Lucas Galvão 20/01/2023
Resenha de Triste Fim de Policarpo Quaresma
Triste Fim de Policarpo Quaresma é uma obra prima de Lima Barreto, publicada primeiramente em forma de folhetim. O conto se passa durante o governo de Floriano Peixoto, segundo presidente da república e sucessor de Deodoro da Fonseca.
Policarpo Quaresma realmente tem um triste fim, o que faz jus ao nome do livro. Mas além de triste, o desfecho é também complexo, de modo que apenas noticiar o que lhe acometeu não é o suficiente para entender o drama que o epílogo da sua vida significa. Isso se deve à maestria com que Lima Barreto conduz a história e desenvolve o seu herói. São tantos os percalços que ele passa, que torcemos que o seu final seja feliz.
O tema central da obra é o nacionalismo e o patriotismo. Apesar desses assuntos encontrarem-se presentes nas discussões atuais, o sentimento nacionalista representado não é o mesmo que vemos por aí. Policarpo é patriota, mas não é contra a ciência (até porque as duas posições não precisam ser antagônicas, essa é uma imbecilidade bolsonarista). Quando resolveu aprender a agricultura, buscou os livros com o objetivo de iniciar ao seu empreendimento. Algo semelhante ocorre quando Quaresma encontra-se em combate: procura fazer cálculos de trajetória, para que assim o tiro de canhão seja certeiro. Enquanto isso, os seus colegas de guerra preferem atirar "no olho", quase sempre errando o alvo. Outra característica que distingue o personagem principal dos atuais nacionalistas reacionários é o reconhecimento dos povos indígenas como brasileiros, donos desta terra. Ele nutre essa ideia e resolve aprender tupi. A sua busca pelo reconhecimento dessa língua o deixa em maus lençóis. Poucos entendem a intenção de Quaresma de torná-la conhecida pelo povo brasileiro, os políticos interpretam a iniciativa como pilhéria ou um indício de afronésia. Do outro lado, Policarpo não compreende como pode os ditos intelectuais ignorarem o idioma dos primeiros moradores do país em que vivem.

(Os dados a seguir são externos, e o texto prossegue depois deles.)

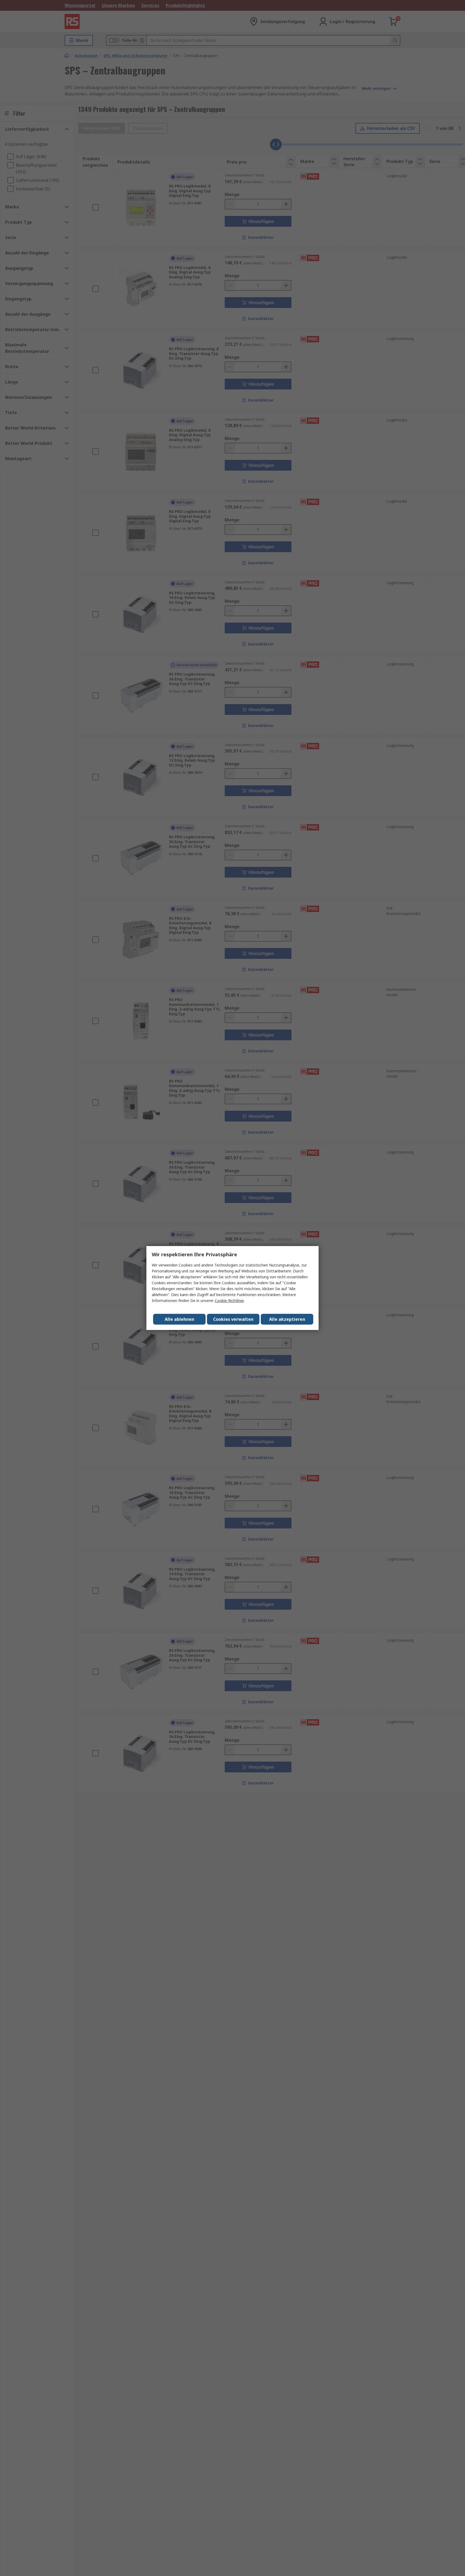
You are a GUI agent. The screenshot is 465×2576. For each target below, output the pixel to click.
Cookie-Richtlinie (229, 1300)
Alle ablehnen (179, 1319)
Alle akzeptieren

Quem lê Triste Fim de Policarpo Quaresma pode lembrar-se de outro importante personagem da literatura: Dom Quixote de La Mancha, protagonista do escritor espanhol Miguel de Cervantes. Apesar de certas semelhanças entre ambos, os personagens enxergam o mundo de formas diferentes. Policarpo não se desloca da realidade, exceto em alguns casos específicos - a exemplo de quando resolve não usar adubos durante o plantio, pois para ele a terra brasileira é muito fértil e dispensa esse tratamento. Em contrapartida, Dom Quixote apresenta dificuldades em discernir o real do fantástico, levando-o ao absurdo de confundir moinhos com gigantes, bacias com elmos encantados. Como semelhança entre as histórias, deixo aqui destacada uma interessante opinião dos companheiros de ambos os personagens: não há culpada pela loucura, senão a leitura!
Apesar do patriotismo ser um dos assuntos centrais, Lima Barreto discute em seu livro diversos outros temas. O costume dos pais buscarem casar depressa as suas filhas; a depressão (mazela vivida por Ismênia); a amizade (como é desesperadora a tentativa de Ricardo de conseguir ajuda dos amigos de Policarpo quando ele mais precisava!); censura; política e politicagem; distribuição de terras no Brasil. São diversas as discussões presentes.
No fim, o que resta a Policarpo é o questionamento: é válido abdicar a sua própria vida para servir à pátria? Ele deixou de viver para si, de experimentar felicidades, amores, paixões e dedicações desinteressadas, tudo com o simples objetivo de servir a um bem maior: elevar a figura da sua pátria, o seu amado Brasil.
Triste Fim de Policarpo Quaresma está disponível gratuitamente no site da Amazon em formato ebook Kindle (Série Prazer de Ler - Brasília 2017). É possível encontrá-lo também no site da Câmara dos Deputados.